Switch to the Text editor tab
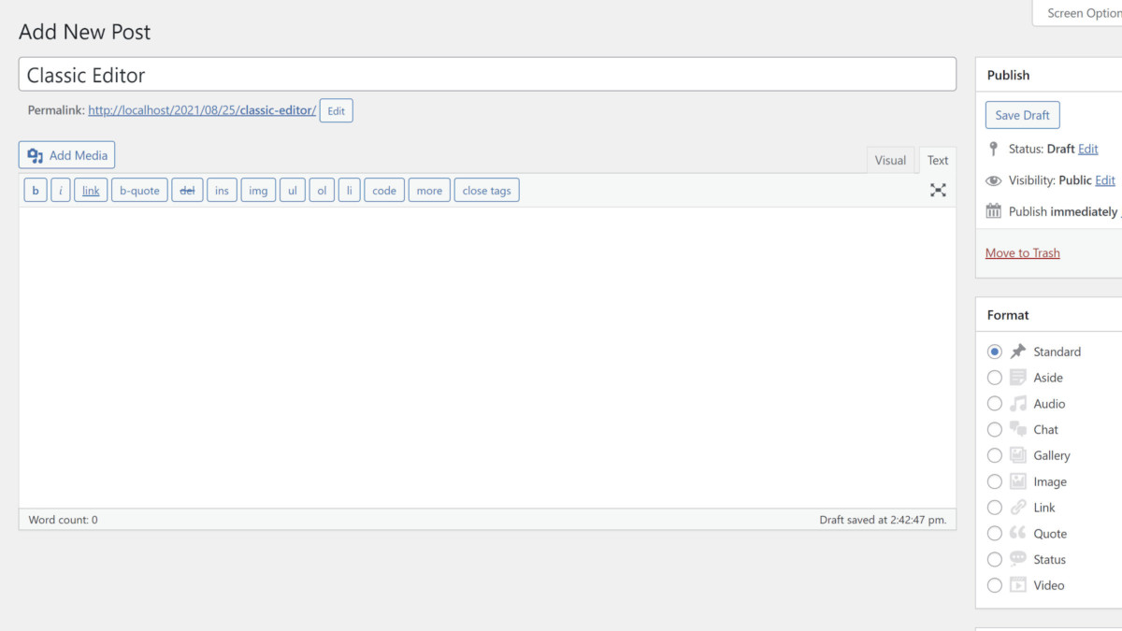The image size is (1122, 631). 938,160
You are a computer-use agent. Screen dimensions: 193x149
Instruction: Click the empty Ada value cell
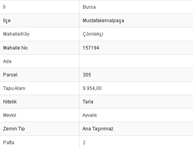[136, 61]
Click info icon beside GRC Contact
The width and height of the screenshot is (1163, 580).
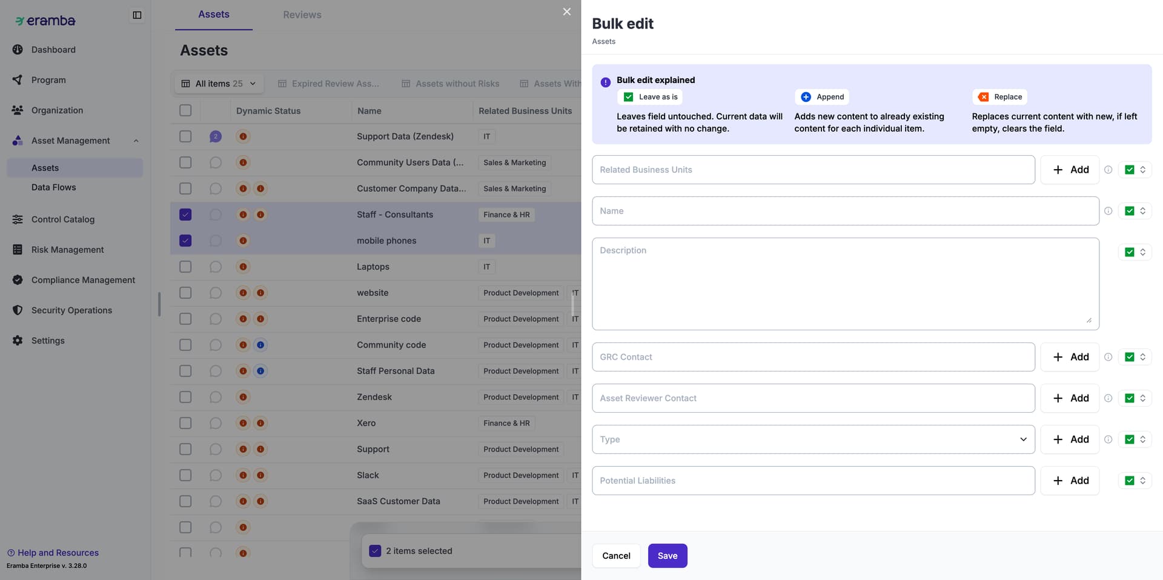point(1108,357)

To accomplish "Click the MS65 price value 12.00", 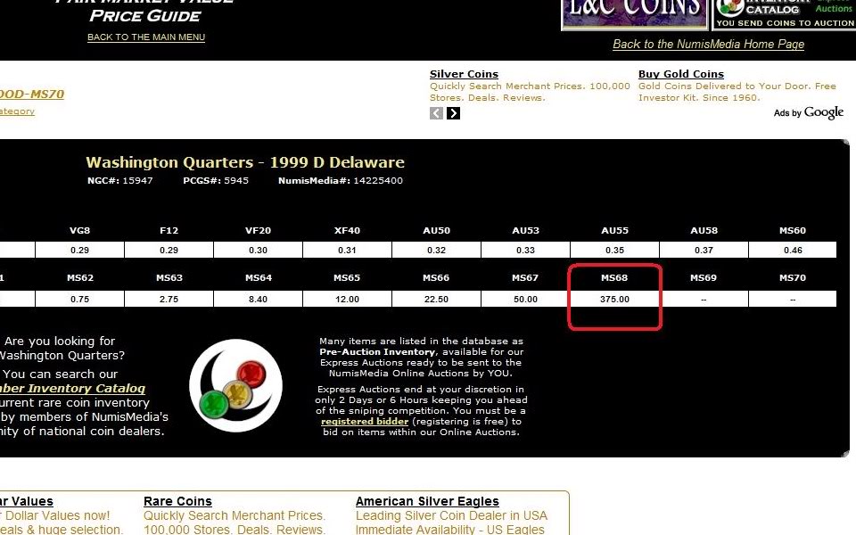I will point(347,300).
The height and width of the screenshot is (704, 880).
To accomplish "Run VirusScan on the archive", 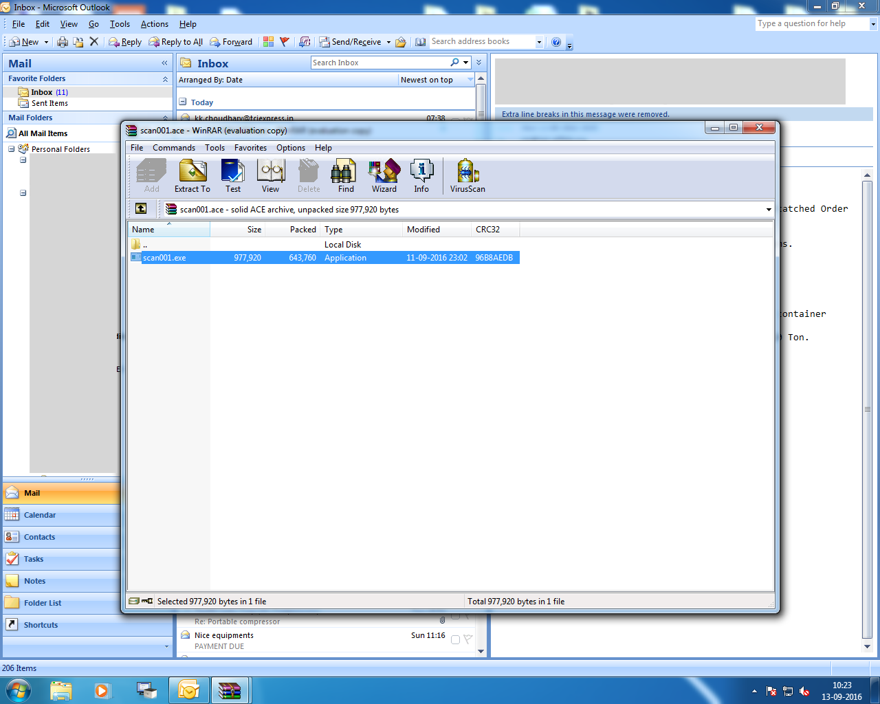I will pos(468,175).
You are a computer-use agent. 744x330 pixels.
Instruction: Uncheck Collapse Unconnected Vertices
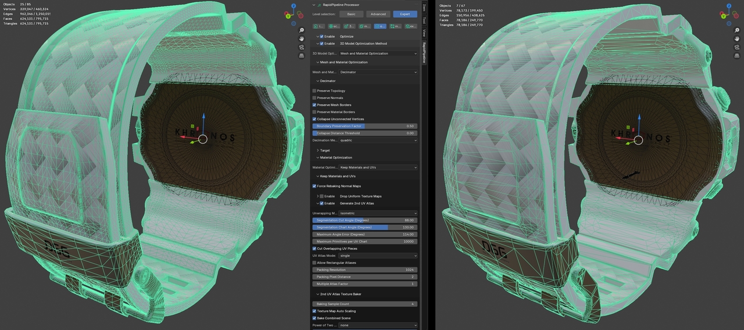click(x=314, y=119)
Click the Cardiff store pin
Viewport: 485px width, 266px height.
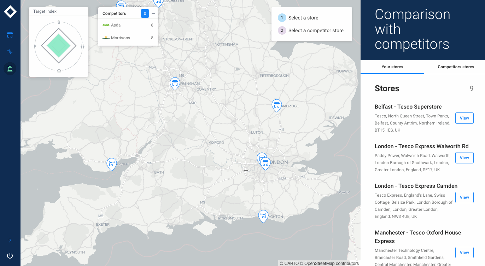click(x=112, y=164)
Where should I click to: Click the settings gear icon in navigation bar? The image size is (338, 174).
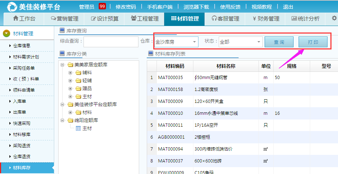[334, 19]
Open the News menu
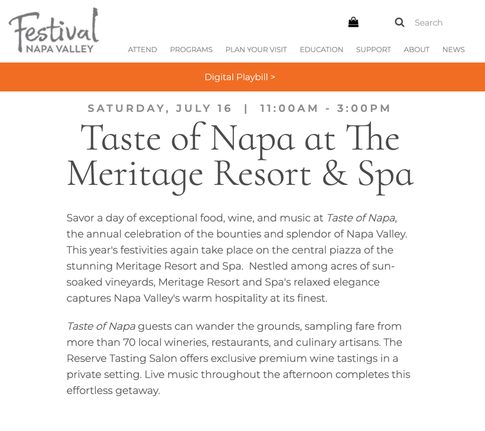This screenshot has width=485, height=431. [x=453, y=50]
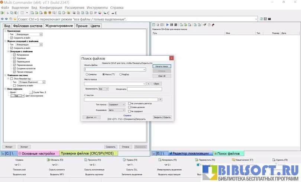Screen dimensions: 301x182
Task: Click the blue play icon in search toolbar
Action: (x=167, y=25)
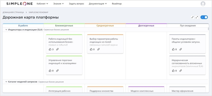The height and width of the screenshot is (96, 212).
Task: Open the Документация dropdown menu
Action: [98, 4]
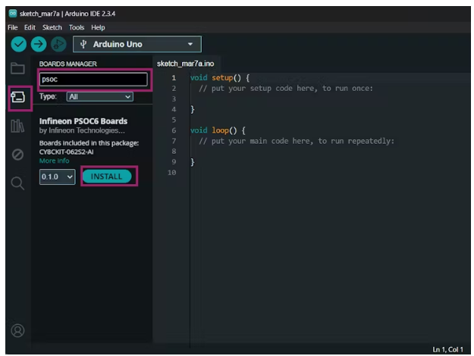Click the boards search field containing psoc

click(x=92, y=80)
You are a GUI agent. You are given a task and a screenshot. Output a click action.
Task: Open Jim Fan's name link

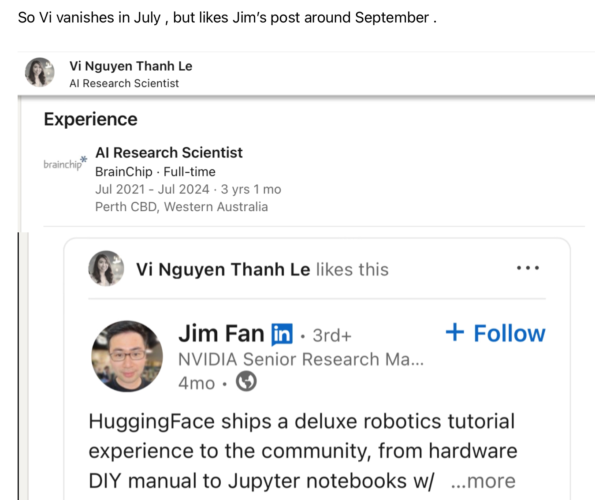click(221, 334)
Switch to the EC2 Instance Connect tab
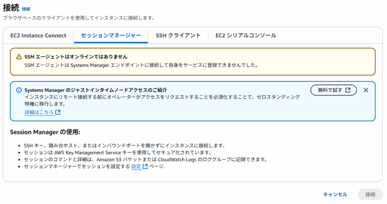387x204 pixels. (x=39, y=36)
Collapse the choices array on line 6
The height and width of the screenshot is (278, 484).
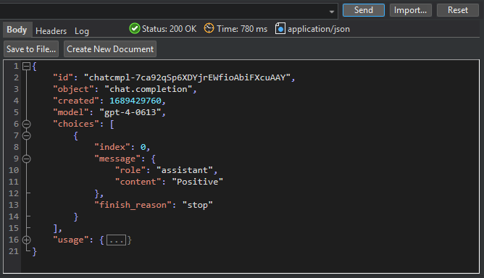pos(27,124)
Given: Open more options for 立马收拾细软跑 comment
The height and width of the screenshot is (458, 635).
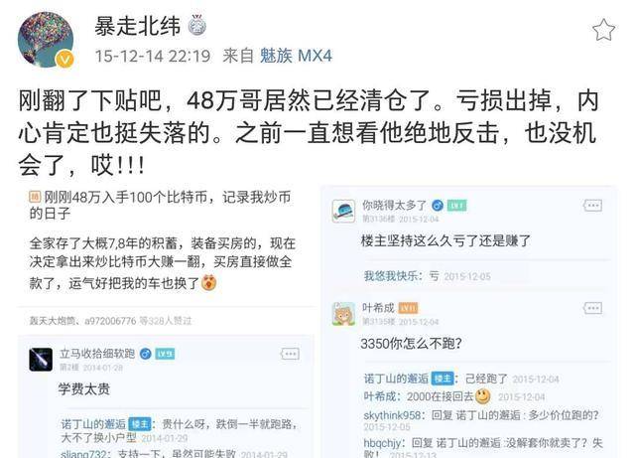Looking at the screenshot, I should click(290, 354).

> _Activity_
Locate the word "computer" in the entries, and copy every line where it is found.

> _Response to the exercise_
You are a computer-use agent. Screen dimensions: 193x149
You are a computer-use agent. 744x330 pixels.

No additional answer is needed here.